Data provided.
_ _ _
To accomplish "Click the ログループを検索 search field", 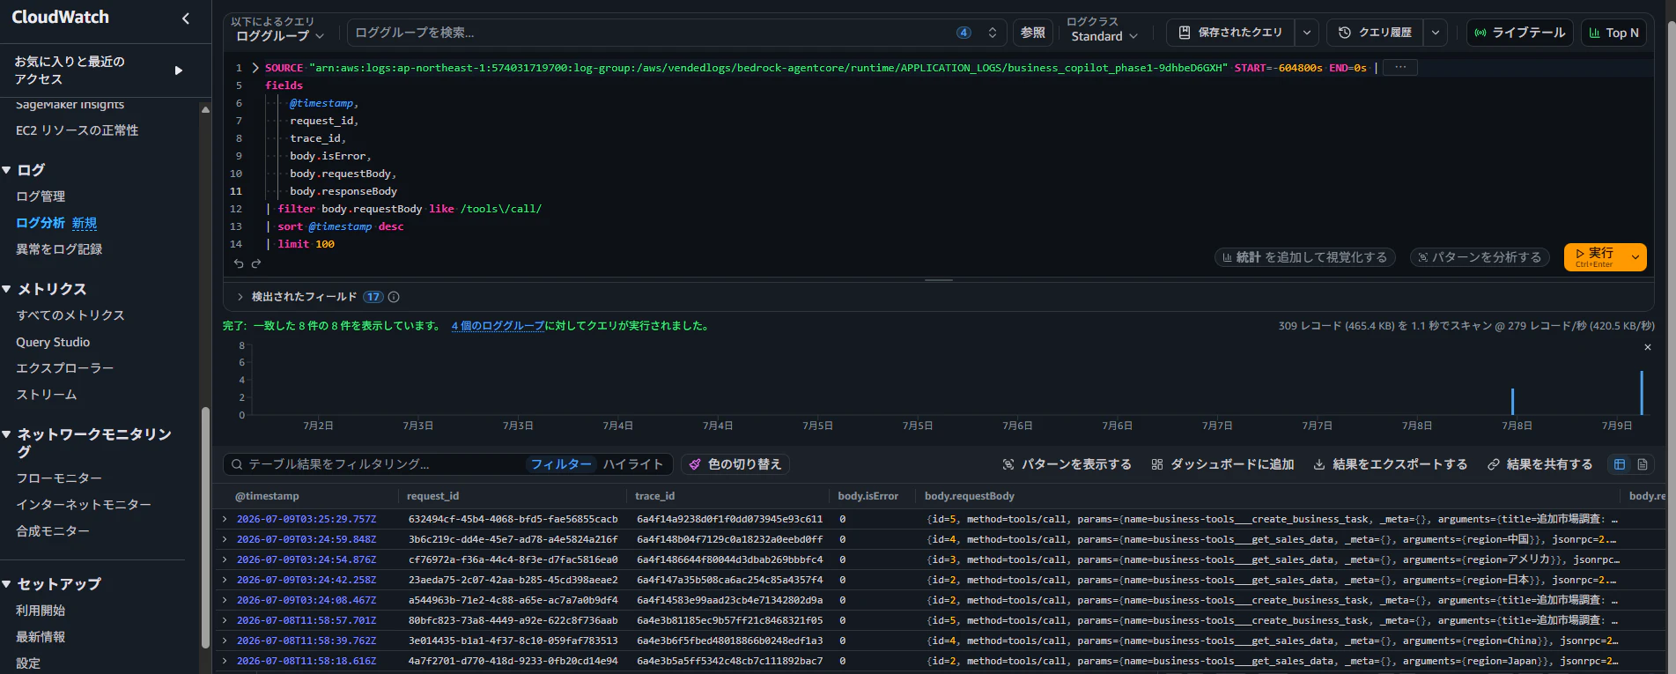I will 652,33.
_ _ _
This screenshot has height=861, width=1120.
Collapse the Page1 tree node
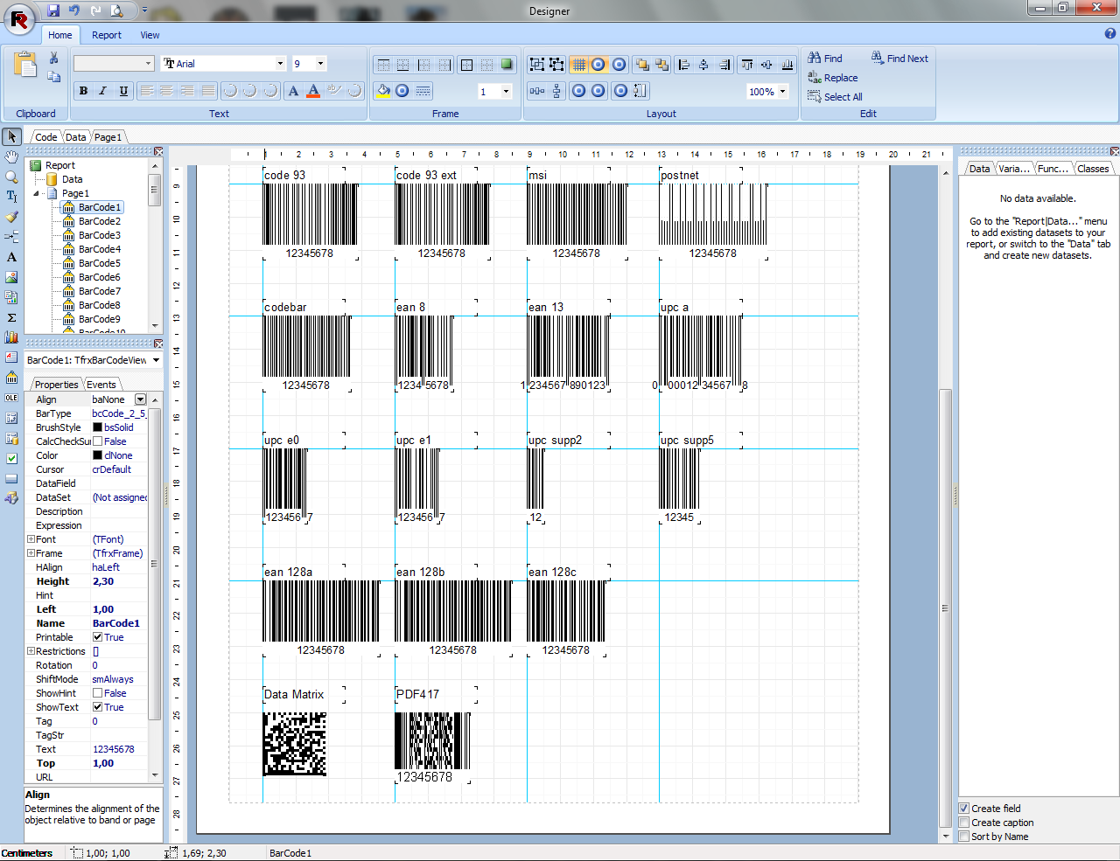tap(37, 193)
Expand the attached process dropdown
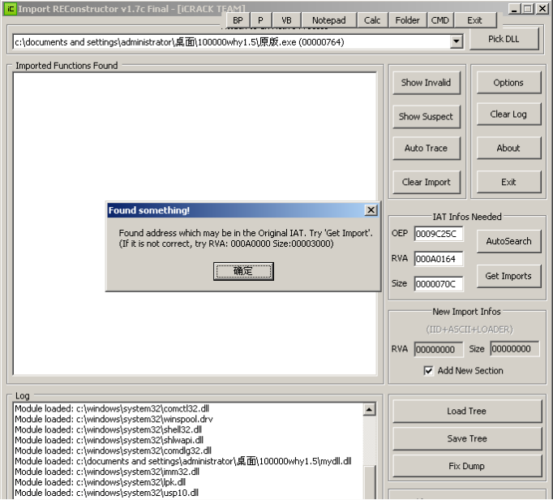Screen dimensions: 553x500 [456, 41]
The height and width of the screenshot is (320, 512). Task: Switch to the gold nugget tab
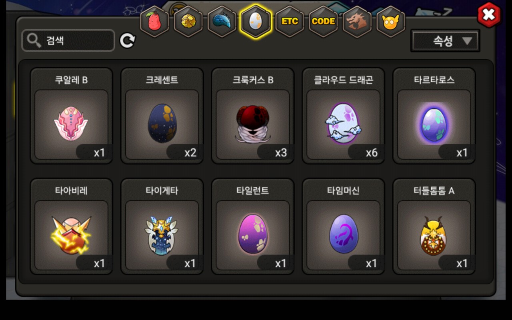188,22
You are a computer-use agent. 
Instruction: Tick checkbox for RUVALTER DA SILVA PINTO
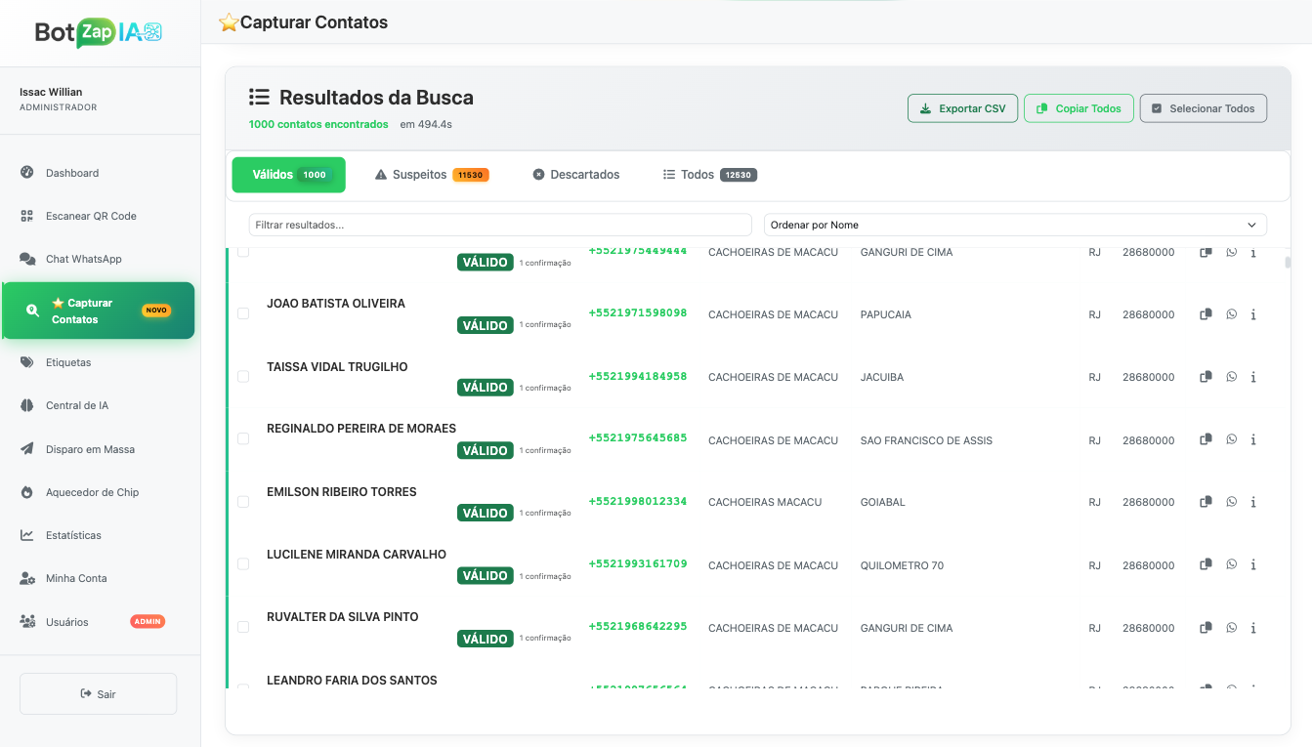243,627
_ _ _
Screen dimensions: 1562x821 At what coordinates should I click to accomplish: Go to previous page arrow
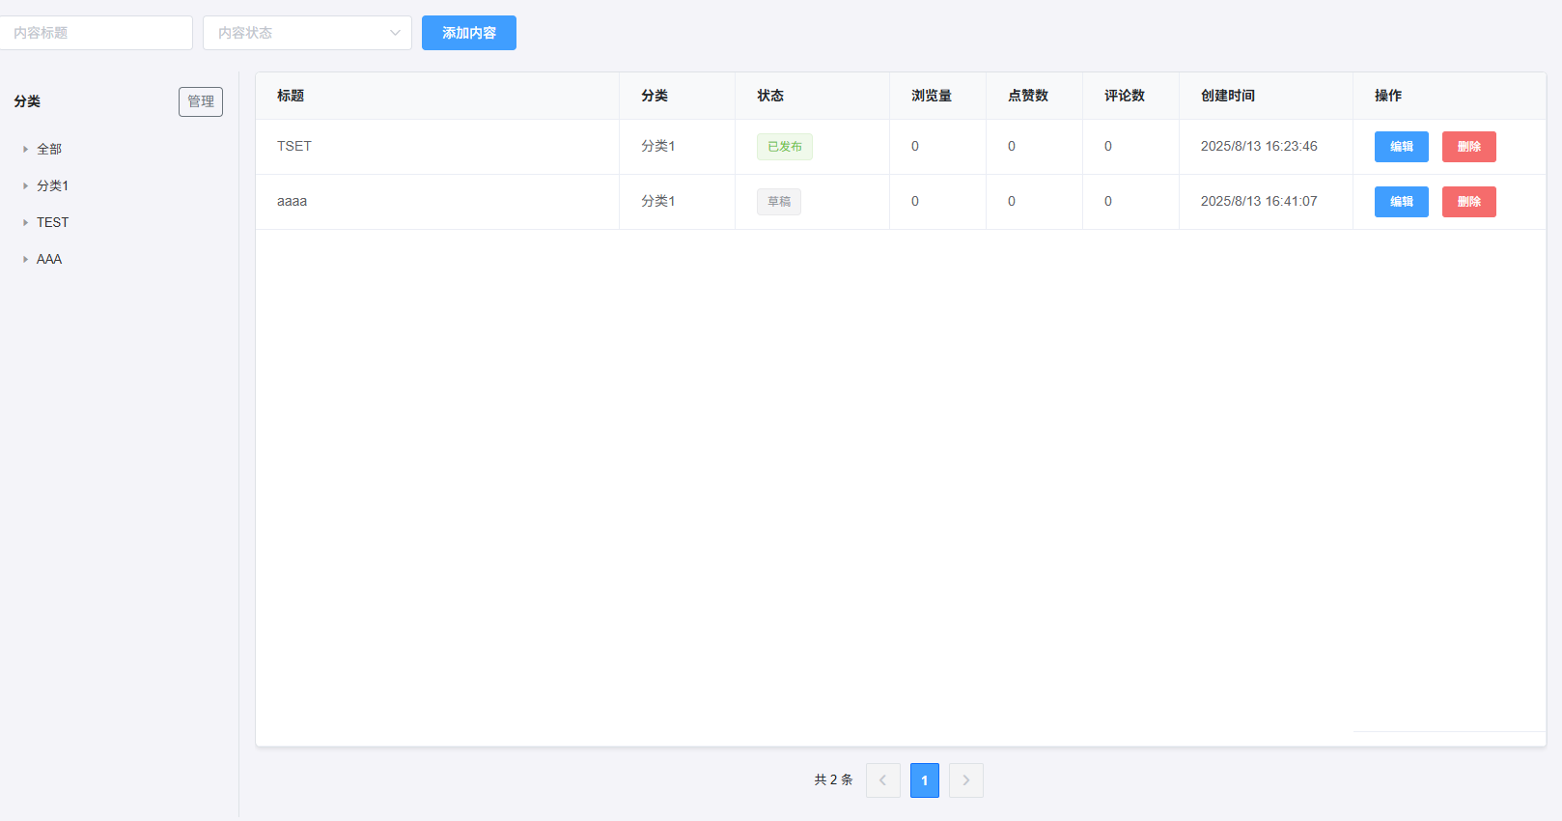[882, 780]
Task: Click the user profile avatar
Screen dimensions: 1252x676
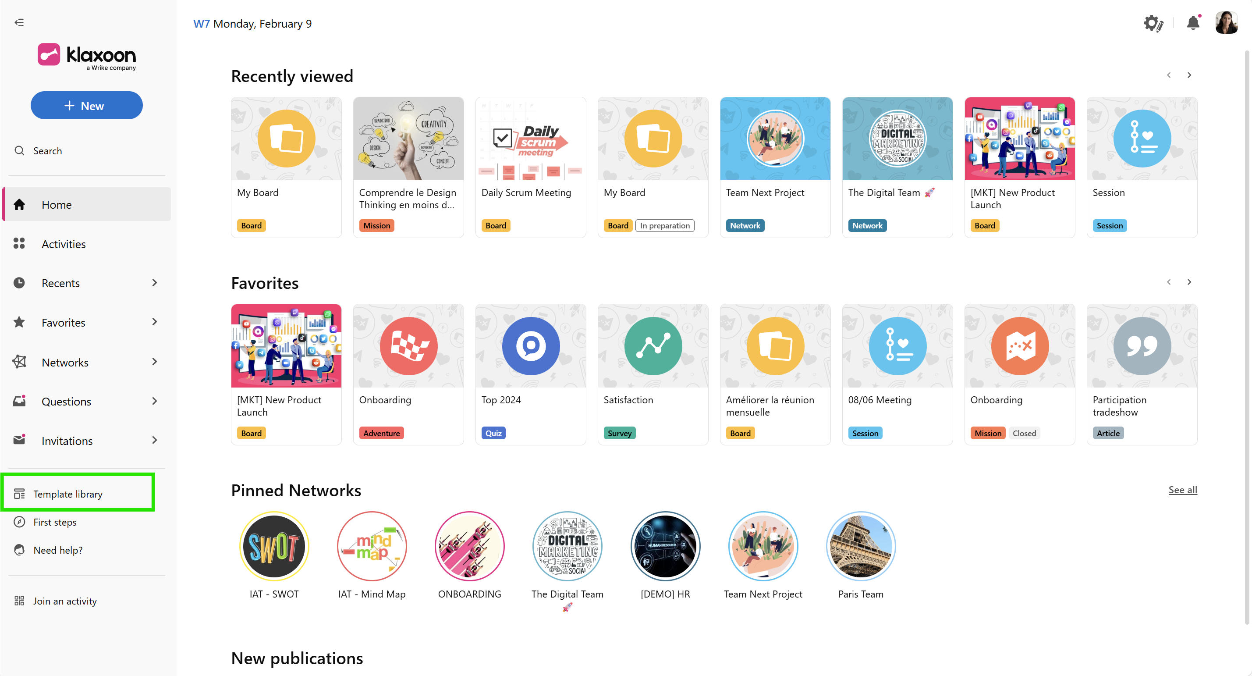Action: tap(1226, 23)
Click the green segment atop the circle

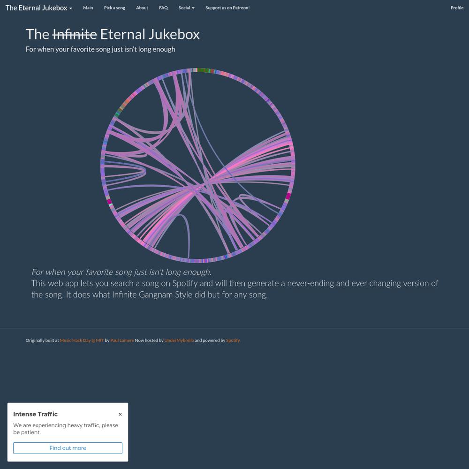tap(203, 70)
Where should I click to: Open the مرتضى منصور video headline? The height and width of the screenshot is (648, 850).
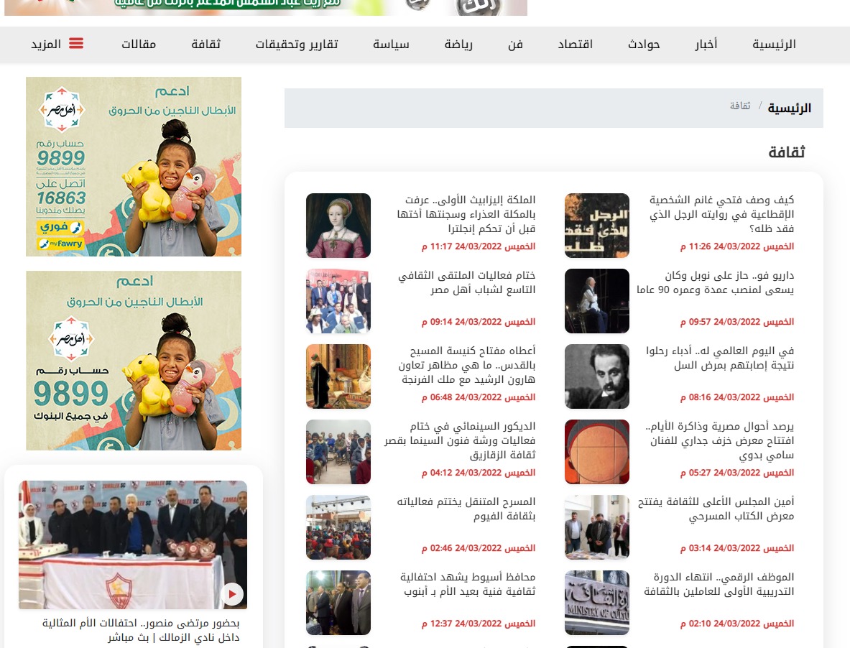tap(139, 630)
_ _ _
Aim of the exercise. Within the material above, only the stretch from the line holding "Collapse the Page1 tree node" through the line holding "You are a computer-use agent." is to be restated exactly. Pictures are dropped.

Written solution.
Collapse the Page1 tree node
tap(37, 193)
Expand the attached process dropdown
Screen dimensions: 553x500 [456, 41]
The height and width of the screenshot is (320, 512). Task: Switch to the gold nugget tab
188,22
You are a computer-use agent. 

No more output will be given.